Task objective >> Once you have located the line containing "(203) 415-5115 (28, 148)" in the material below, return it exactly along with each line after it through the line containing "Negatives (412, 1689)".

Extracted information >>

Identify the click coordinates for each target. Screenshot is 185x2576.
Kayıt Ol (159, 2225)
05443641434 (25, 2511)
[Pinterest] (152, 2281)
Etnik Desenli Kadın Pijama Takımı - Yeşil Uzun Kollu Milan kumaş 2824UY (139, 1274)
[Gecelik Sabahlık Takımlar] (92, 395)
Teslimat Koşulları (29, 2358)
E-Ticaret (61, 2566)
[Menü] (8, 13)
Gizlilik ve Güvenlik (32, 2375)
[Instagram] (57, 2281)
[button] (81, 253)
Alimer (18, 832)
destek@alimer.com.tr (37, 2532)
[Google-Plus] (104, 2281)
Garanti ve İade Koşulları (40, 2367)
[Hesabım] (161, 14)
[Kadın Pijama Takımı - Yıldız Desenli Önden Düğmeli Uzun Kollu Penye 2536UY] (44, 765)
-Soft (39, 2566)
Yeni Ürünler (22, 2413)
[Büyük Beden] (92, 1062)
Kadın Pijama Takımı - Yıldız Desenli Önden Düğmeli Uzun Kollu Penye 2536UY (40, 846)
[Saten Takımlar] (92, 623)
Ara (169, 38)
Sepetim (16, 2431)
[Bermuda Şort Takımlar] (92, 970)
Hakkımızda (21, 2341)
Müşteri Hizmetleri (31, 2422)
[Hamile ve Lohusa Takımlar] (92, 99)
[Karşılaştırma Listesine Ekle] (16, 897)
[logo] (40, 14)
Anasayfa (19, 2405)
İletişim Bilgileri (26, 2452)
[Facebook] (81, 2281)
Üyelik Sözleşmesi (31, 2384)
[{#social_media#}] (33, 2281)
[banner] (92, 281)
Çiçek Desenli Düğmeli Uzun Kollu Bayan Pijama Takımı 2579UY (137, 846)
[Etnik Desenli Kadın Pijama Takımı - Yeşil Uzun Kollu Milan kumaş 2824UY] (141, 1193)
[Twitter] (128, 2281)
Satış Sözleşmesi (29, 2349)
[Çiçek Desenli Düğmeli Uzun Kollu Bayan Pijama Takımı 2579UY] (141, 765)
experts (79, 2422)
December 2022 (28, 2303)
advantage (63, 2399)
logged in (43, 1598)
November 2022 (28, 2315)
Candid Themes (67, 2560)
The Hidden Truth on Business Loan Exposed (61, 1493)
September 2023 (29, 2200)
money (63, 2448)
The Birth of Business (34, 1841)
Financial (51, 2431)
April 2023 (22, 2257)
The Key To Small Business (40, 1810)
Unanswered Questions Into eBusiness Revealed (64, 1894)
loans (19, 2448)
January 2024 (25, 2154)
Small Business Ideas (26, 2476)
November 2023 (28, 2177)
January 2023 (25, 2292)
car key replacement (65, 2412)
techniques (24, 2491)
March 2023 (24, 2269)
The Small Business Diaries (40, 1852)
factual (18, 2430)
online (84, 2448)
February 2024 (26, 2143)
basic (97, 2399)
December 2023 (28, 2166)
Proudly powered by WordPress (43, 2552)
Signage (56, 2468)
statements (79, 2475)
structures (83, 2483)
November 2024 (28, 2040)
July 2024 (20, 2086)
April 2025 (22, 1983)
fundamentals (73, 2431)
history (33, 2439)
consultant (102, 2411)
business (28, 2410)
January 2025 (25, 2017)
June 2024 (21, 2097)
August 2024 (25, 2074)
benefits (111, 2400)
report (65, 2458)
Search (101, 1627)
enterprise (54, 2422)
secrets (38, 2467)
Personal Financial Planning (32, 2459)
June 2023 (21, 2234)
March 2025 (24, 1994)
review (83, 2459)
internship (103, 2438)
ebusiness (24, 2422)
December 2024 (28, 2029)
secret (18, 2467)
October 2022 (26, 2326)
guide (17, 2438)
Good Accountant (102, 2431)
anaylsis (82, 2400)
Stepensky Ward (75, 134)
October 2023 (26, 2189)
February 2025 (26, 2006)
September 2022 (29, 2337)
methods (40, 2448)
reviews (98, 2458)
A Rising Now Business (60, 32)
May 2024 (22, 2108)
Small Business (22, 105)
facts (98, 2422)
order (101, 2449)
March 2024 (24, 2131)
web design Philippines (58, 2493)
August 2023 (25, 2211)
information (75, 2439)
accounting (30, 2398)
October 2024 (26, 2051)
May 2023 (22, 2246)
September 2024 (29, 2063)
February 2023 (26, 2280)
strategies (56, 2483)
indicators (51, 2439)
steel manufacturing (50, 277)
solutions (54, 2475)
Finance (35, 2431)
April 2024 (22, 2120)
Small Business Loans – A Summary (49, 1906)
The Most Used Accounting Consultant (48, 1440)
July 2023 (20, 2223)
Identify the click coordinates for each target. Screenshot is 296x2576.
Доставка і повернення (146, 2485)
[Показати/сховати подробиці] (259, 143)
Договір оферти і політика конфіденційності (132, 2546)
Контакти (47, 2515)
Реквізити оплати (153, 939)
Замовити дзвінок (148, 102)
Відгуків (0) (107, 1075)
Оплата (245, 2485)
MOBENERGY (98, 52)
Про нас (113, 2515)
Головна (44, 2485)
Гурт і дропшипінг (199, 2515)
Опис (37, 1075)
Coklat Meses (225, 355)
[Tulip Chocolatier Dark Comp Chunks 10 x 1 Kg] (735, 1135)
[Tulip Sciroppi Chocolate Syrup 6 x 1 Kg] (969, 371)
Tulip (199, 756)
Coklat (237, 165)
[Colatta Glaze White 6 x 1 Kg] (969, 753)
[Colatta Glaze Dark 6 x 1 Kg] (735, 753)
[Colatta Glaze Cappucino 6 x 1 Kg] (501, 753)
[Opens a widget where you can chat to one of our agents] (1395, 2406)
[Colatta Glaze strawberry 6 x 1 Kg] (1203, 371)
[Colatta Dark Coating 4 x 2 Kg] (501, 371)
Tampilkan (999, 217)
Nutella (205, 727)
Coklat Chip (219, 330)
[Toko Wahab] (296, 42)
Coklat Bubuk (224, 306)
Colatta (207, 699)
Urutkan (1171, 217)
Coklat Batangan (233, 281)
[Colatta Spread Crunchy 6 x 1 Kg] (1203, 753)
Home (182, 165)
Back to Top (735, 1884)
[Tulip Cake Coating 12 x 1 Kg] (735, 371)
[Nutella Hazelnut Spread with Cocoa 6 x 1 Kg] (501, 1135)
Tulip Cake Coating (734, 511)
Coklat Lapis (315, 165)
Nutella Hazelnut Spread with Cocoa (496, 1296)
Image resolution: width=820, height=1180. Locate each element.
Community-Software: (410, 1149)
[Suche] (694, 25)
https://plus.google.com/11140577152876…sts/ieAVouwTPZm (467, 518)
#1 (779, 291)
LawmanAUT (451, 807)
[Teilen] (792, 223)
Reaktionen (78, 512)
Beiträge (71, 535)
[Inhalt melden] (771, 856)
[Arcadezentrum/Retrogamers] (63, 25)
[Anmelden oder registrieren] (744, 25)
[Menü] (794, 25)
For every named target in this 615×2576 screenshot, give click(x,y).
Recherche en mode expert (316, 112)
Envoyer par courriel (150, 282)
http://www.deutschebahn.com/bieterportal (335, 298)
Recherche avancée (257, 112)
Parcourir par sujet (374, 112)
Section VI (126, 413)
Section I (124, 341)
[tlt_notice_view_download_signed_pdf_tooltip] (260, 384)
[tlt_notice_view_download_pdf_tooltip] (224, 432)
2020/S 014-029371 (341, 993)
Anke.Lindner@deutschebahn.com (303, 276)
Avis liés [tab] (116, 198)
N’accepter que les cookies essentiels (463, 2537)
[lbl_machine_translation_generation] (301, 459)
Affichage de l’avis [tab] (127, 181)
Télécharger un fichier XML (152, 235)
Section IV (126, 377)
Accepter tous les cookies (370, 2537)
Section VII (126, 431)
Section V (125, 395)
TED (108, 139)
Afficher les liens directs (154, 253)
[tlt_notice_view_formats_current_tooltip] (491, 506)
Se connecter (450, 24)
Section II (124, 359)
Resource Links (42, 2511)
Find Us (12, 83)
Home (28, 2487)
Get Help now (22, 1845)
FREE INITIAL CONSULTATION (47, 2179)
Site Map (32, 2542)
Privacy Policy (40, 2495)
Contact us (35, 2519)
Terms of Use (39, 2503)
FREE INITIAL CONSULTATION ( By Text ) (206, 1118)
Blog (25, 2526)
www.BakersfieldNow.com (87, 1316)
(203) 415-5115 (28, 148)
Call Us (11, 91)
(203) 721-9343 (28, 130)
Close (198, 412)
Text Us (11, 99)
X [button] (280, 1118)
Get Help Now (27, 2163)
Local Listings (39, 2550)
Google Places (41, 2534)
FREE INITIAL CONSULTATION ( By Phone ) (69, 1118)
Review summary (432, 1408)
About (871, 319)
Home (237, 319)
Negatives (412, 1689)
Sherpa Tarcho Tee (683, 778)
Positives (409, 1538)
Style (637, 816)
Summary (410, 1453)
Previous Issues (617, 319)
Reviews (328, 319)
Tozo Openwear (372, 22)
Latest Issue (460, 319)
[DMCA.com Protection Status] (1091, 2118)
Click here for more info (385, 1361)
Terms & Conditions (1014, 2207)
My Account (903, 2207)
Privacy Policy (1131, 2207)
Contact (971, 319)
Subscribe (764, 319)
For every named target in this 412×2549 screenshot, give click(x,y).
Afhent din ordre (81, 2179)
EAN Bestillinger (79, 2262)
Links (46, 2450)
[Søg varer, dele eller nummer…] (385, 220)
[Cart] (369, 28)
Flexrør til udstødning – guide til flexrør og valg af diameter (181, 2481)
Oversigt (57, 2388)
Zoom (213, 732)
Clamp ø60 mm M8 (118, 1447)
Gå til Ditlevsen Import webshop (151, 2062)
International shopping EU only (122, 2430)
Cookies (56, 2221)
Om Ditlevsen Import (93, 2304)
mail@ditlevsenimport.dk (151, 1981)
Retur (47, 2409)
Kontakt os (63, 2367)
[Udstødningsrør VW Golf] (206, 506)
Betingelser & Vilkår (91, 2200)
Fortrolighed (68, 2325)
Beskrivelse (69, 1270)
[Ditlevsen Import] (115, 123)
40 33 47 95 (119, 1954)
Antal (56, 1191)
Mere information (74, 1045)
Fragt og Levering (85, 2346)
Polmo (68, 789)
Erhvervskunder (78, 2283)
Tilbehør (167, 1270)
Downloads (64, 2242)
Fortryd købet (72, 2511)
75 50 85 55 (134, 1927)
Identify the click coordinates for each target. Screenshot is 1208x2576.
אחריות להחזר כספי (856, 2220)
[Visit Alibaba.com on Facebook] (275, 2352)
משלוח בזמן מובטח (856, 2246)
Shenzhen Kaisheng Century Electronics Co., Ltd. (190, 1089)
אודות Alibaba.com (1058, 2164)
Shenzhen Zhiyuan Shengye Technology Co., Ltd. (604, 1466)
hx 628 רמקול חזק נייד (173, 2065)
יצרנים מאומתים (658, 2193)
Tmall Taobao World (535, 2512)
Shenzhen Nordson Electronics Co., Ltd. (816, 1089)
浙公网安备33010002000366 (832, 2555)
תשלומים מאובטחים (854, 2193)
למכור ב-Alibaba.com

Output of the exercise >>
(203) 415-5115 (28, 148)
Call Us (11, 91)
(203) 721-9343 (28, 130)
Close (198, 412)
Text Us (11, 99)
X [button] (280, 1118)
Get Help Now (27, 2163)
Local Listings (39, 2550)
Google Places (41, 2534)
FREE INITIAL CONSULTATION ( By Phone ) (69, 1118)
Review summary (432, 1408)
About (871, 319)
Home (237, 319)
Negatives (412, 1689)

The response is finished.